El equipo argentino de fútbol este año es campeón mundial, Argentina y Venezuela están de fiesta. Qué contento estaría nuestro amado Alberto “Tucho” Ravara, apodado así por un futbolista argentino llamado Tucho Méndez.
Nuestro Tucho como casi todo argentino amaba y practicaba el futbol. Seguramente hoy está de celebración en ese otro plano de la existencia al que decidió partir hace ya un año y tres meses. Adhemar Alberto Ravara Sansinena, quien nació en Argentina en el año 1953; vivió en Venezuela desde 1978. Un año antes de que yo naciera.
Lo conocí en Parque Central, en una hermosa oficina que había habilitado para iiAVE. El instituto de Arte que fundó junto a otros compañeros y compañeras. El preciso lugar desde donde escribimos y donde continuamos su impronta creativa y amorosa.
Cuando lo vi por primera vez, yo había egresado de la escuela de Actuación Juana Sujo y soñábamos escribir nuestra propia obra de teatro. Los encuentros creativos con él cambiaron mi vida. Su profundas e interesantes reflexiones me hicieron ver siempre el otro lado de las cosas. Un hombre tan generoso, cálido, cándido, caballeroso, tierno y brillante para la palabra, para digerir y transmitir conocimiento, para dibujar en una escena.
Para crear y desarrollar proyectos. Conocerlo era no poder olvidarlo nunca. De inmediato me hice su discípula. Me inicié no solo en el manejo del ego, sino también de la energía y el ritmo de un actor, de una actriz en la escena. Desde comprar papas con belleza, comprender el ritmo del andar de las hormigas. De la compasión hacia todos los seres vivos. De entender que nada, absolutamente nada, es imposible. Incluso el excelente decir, el producir una obra de teatro, escribirla, crearla, actuarla, difundirla, lograr lo mejor de cada escena, de cada actuación, a crear de la nada, del sueño, de la necesidad, de la tristeza, pero siempre desde la felicidad.

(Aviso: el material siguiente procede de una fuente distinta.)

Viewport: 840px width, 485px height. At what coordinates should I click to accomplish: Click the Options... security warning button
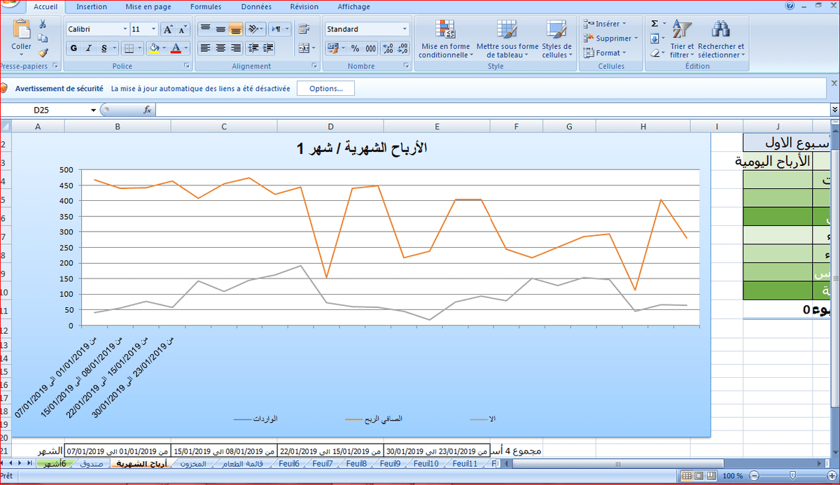pyautogui.click(x=326, y=89)
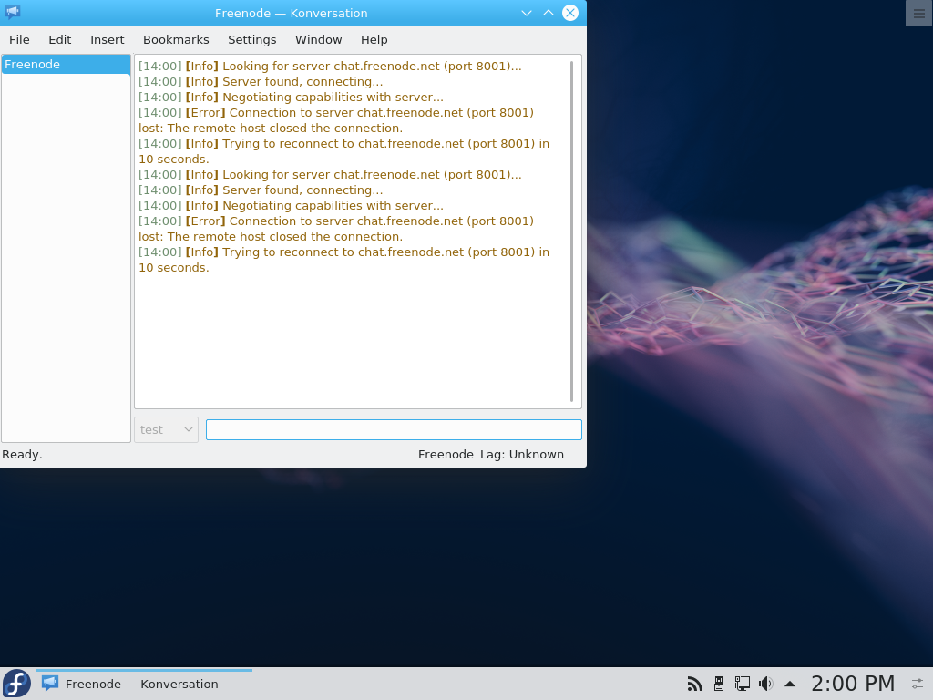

Tucho, como le decimos su gente más cercana, había escapado de Argentina, fichado y perseguido, llegó a nuestro país. Entonces trajo su arte, su mística, la nobleza de su alma. Metódico, quisquilloso, exigente al máximo, podía sacar de una piedra un poderoso rubí, de corazón alquímico, cariñoso y preocupado por los demás siempre. Maestro genial del teatro en la escena viva, maravilloso en la escena escrita. Escribió de lo que le importaba, denunció siempre, la injusticia, la desigualdad, con plena convicción de que un nuevo mundo, mejor, más humano y solidario, compasivo es posible mediante el arte.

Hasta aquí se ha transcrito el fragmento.